My second trip here was when I was engaged to aforementioned pillow throwing future husband. He wasn’t throwing those pillows at me this trip, and definitely wasn’t telling me to go away! That week that I was here, it didn’t even enter my mind to get to know the people here- like, actually get to know them. I literally had my blinders on and the only thing I cared about was being with Nic. He took the week off work so he could show me all the sights; a day trip to Niagara Falls, a day spent in downtown Toronto, and shopping at all the different malls. We hung out with his family, met some of his friends at church, and I got to meet his extended family at our engagement party, but I never viewed those happenings as a time to reach out to possible future friends. I was solely focused on the day that I would say “I do”.

So here I came as a fresh bride, to a place I didn’t exactly want to be. I wanted to be with Nic though, so living here came with that. That first year was full of learning. Learning how to be a wife, adjusting to pregnancy, and making this place be home. I missed my family and friends, and that hurt. I made some new friends here, but I always felt that there was a line that I couldn’t cross; I wasn’t allowed to need anyone more than they needed me. I buried my true self and tried to ignore the void that I felt in my life.

I went through the daily motions, had days both good and bad, and just lived my life. Then the winter that I started my second pregnancy was one of the darkest times in our marriage. I numbed the feelings that were too hard to face and down I sunk. Nic would come home from work and I would feel nothing at seeing him. Not happy, not mad, just apathy. I slept in as late as I could so my days would seem shorter. I played candy crush all the time- ALL the time.

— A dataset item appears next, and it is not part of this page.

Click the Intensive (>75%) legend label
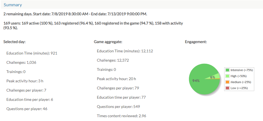Viewport: 263px width, 121px height. pos(241,70)
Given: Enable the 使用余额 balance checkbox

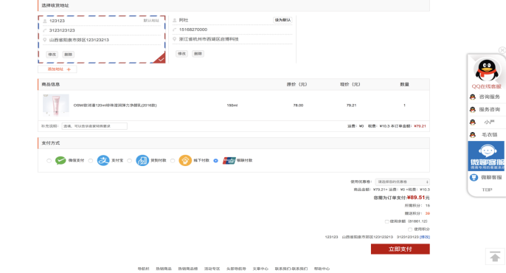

Instead of filling my days to keep my mind busy, I tried to not do anything. To move as little and as slowly as possible.

I lived this way, not realizing how far I had gone. I remember thinking “what’s wrong with me?” and “why am I not happy?” I just thought that this was how my life was going to be, now that I was a mom. I thought it meant that I was a bad mom and that nobody else had ever felt this way. That spring, I decided enough was enough. My unhappiness was affecting my marriage, my self confidence, and every other aspect of my life. I decided that it was time to learn to be happy again, and that I needed to take control of my happiness. I started Operation: Happiness, a journal with daily writings about my explorations to find what made me happy. That was just the beginning.

I now know that I can’t avoid hard emotions. Or I can, but eventually I will have to face them. All that I have learned about myself (as a mom and just ME) and living true to that has inspired me to start this blog. Motherhood is hard and it’s not easy to talk about the hard stuff. I want this space to be an encouragement to work through the rough spots that come. I want it to be an inspiration for deciding what is most important in your own life, and living true to that. Yes, this is for you, but it is for me at the same time. This is motherhood as I’ve experienced it. I need to remind myself every day how I want to be: I want to live a full life with a full heart.

It's not always easy, but it's worth it.